**Estratto della pagina:**
· · ·
In realtà si tratta, ovviamente di substrati nutritivi per la semina di orchidee. Il primo è tipo Phytamax ma appositamente modificato per evitare la morte improvvisa che talvolta colpisce inspiegabilmente una florida cultura. "Browning out" la chiamano sui forum e siti in inglese. Pare possa essere dovuta a carenza di alcuni elementi, sbalzi di temperatura, eccesso di salinità del terreno di coltura. Insomma potrebbe essere causata da qualsiasi cosa. Qui l'ingrediente "segreto" dovrebbe essere banana in polvere.
L'altro è un terreno appositamente studiato per il ripicchiettagio e anch'esso, dall'odore che ha fatto durante la preparazione, contiene sicuramente abbondanti dosi di banana.

mercoledì 21 ottobre 2009

Sedirea Japonica 名護蘭

Ultimo arrivo oggi per corriere espresso (ieri erano arrivati i semi di bletilla striata dall'Inghilterra). E' giunta in uno scatolone pieno pieno di carta di giornale, anch'essa avvolta in carta di giornale, una sedirea japonica, o nago ran (名護蘭), come la chiamano in Giappone, ossia, come dice il nome stesso, nel paese dal quale proviene. Ad essere precisi e stando al nome "Nago", la provenienza è in realtà quasi tropicale, Nago è infatti parte dell'arcipelago di Okinawa (http://www.city.nago.okinawa.jp/), le più meridinali delle isole nipponiche.
La pianta è veramente accattivante alla vista. Sembra in tutto e per tutto una mini phalaenopsis, con le foglie tonde e carnose e le spesse radici aeree che escono dal piccolo vaso a retina riempito di sola corteccia a media pezzatura. Pare aver retto bene il trasporto, forse anche grazie al voluminosissimo imballo.
A leggere in giro sembrerebbe pianta da esigenze piuttosto spartane. L'ho sistemata nell'intercapedine delle doppie finestre dove, stando a quanto dicono le varie guide alla coltivazione, dovrebbe stare benone. Esposizione ovest, temperatura diurna attorno ai 20°, notturna attorno ai 15°/16°. L'unico problema potrebbe essere l'umidità. Nei prossimi giorni valuterò i metodi per bagnarla.
Ad ogni modo, a quanto dicono, per avere la fioritura la piccola sedirea deve attraversare un periodo fresco/freddo con poche annaffiatura. In poche parole deve rendersi conto che è arrivato l'inverno, altrimenti non fiorisce. Vedremo di farglielo capire insomma, sempre che l'età della pianta le permetta la fioritura.

sabato 17 ottobre 2009

Una lettera dalla Thailandia

Altri arrivi oggi. Questa volta dalla Thailandia. E chissà perché continuo a sentirmi sempre più simile a un tossico. Nella bella busta Air Mail, piena di francobolli (da 72 baht con pittoresco elefante), etichette e timbri, avvolta con cura in carta e schiuma antiurto, c'era una bustina di plastica con dentro della polvere giallina...
Eccoli qua, i semi, qualche migliaio, di una Cattleya "Big Dark Ruby", come recita la scritta sul foglietto con immagine allegato alla bustina.
· · ·
**Dati forniti:**
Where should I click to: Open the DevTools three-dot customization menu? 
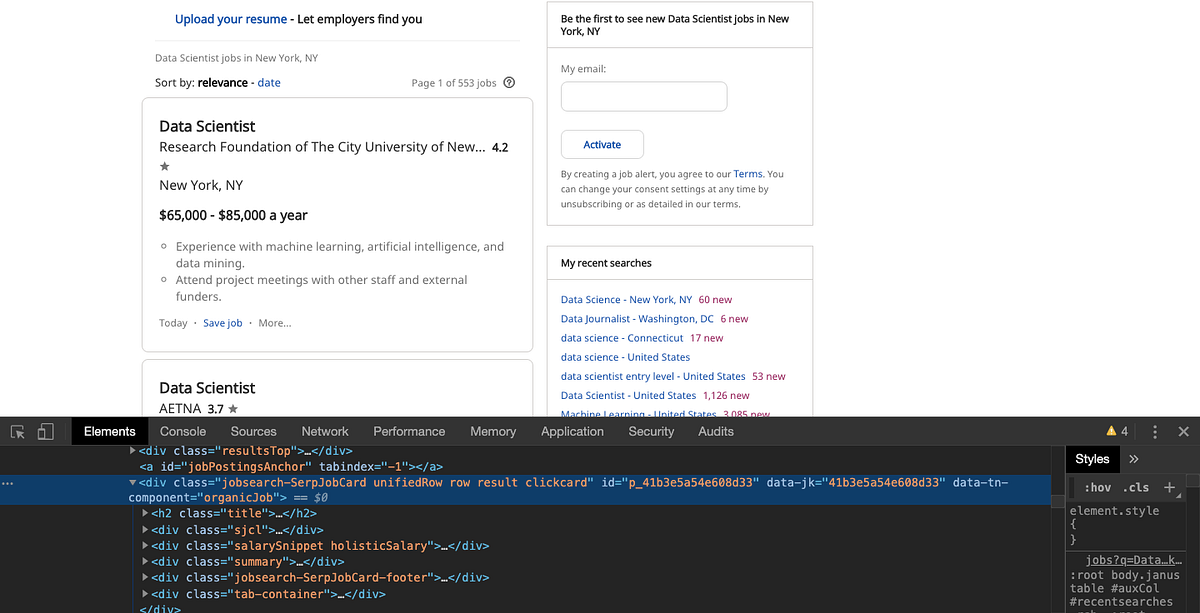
· · ·
**Cosa occorre:**
Rispondi a queste domande sull'estratto dedicato alle orchidee.
1. Quale dovrebbe essere l'ingrediente "segreto" del primo substrato?
2. Di quale arcipelago fa parte Nago?
3. Di che valore erano i francobolli sulla busta arrivata dalla Thailandia?

**Il risultato:**
1. La banana in polvere.
2. Dell'arcipelago di Okinawa.
3. Da 72 baht.